** EXERCISE MATERIAL follows **

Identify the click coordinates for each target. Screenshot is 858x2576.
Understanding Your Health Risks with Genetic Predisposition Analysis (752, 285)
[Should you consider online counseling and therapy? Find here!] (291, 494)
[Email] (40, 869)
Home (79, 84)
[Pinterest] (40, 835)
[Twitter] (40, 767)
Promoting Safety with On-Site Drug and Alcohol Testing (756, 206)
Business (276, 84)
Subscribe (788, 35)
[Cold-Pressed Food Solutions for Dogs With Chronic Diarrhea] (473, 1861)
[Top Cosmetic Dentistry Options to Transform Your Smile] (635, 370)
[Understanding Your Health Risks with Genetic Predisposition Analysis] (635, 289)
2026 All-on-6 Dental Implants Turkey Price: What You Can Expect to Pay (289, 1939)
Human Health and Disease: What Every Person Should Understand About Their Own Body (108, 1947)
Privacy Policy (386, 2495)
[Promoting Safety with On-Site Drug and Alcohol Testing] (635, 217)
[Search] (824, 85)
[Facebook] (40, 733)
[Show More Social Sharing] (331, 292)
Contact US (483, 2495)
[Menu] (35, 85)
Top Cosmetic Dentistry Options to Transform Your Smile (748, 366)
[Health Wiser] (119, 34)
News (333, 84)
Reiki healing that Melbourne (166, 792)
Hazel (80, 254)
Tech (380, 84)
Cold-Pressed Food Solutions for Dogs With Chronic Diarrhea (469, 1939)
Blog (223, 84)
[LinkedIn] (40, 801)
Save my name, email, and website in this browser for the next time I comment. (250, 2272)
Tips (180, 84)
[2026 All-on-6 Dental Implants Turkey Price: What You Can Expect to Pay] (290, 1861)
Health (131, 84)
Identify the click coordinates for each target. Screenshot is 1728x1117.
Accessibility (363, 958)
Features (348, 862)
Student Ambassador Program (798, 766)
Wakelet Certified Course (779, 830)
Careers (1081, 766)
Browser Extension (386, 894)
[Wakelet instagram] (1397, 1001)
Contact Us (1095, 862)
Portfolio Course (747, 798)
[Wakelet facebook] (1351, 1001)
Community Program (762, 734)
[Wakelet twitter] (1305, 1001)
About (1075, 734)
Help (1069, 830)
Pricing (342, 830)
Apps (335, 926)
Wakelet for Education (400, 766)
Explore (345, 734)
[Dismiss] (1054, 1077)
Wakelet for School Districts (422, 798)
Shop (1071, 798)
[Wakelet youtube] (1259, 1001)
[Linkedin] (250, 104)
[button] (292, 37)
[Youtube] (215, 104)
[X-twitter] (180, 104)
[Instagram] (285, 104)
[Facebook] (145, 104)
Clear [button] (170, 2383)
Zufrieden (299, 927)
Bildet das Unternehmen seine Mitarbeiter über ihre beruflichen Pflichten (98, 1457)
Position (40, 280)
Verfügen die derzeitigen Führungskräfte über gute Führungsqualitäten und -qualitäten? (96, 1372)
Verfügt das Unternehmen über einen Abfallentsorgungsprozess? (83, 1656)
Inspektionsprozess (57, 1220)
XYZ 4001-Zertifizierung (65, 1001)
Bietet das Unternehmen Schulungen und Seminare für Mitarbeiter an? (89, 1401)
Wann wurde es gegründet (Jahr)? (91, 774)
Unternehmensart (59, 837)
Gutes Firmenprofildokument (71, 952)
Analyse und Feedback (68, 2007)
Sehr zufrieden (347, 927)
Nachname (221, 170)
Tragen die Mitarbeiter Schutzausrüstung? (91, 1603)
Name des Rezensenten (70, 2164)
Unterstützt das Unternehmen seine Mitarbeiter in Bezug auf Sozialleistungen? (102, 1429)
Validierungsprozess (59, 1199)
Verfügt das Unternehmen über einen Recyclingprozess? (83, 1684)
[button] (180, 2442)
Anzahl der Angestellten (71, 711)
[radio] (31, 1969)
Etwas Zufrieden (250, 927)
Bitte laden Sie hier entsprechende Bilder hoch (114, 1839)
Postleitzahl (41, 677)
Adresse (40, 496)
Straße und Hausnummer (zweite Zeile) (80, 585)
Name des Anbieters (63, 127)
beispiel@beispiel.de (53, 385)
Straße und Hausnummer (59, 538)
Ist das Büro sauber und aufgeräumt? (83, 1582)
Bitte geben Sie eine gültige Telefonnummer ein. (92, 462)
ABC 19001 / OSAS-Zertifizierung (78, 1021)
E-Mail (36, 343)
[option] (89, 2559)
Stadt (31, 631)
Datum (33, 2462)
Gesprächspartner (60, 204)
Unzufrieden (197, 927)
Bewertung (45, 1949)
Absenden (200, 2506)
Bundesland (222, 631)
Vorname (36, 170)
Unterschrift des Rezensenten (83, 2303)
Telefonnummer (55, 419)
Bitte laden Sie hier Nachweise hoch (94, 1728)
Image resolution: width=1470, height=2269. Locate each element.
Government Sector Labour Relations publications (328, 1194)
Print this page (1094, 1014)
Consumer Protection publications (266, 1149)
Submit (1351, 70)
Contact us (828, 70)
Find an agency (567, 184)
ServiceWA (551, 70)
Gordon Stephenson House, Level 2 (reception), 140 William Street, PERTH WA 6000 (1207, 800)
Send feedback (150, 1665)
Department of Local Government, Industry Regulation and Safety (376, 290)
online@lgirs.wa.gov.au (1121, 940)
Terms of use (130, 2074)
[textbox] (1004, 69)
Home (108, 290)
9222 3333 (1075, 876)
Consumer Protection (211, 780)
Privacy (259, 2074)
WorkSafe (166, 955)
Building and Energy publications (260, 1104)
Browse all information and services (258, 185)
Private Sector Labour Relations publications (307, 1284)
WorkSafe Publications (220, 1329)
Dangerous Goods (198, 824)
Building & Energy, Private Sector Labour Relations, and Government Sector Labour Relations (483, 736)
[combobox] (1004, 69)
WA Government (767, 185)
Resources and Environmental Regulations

** End of EXERCISE MATERIAL **

## TASK DESCRIPTION
Only the number is wanted: how many lines in the entries above include the word "Should"?

## RESULT OF THE EXERCISE
2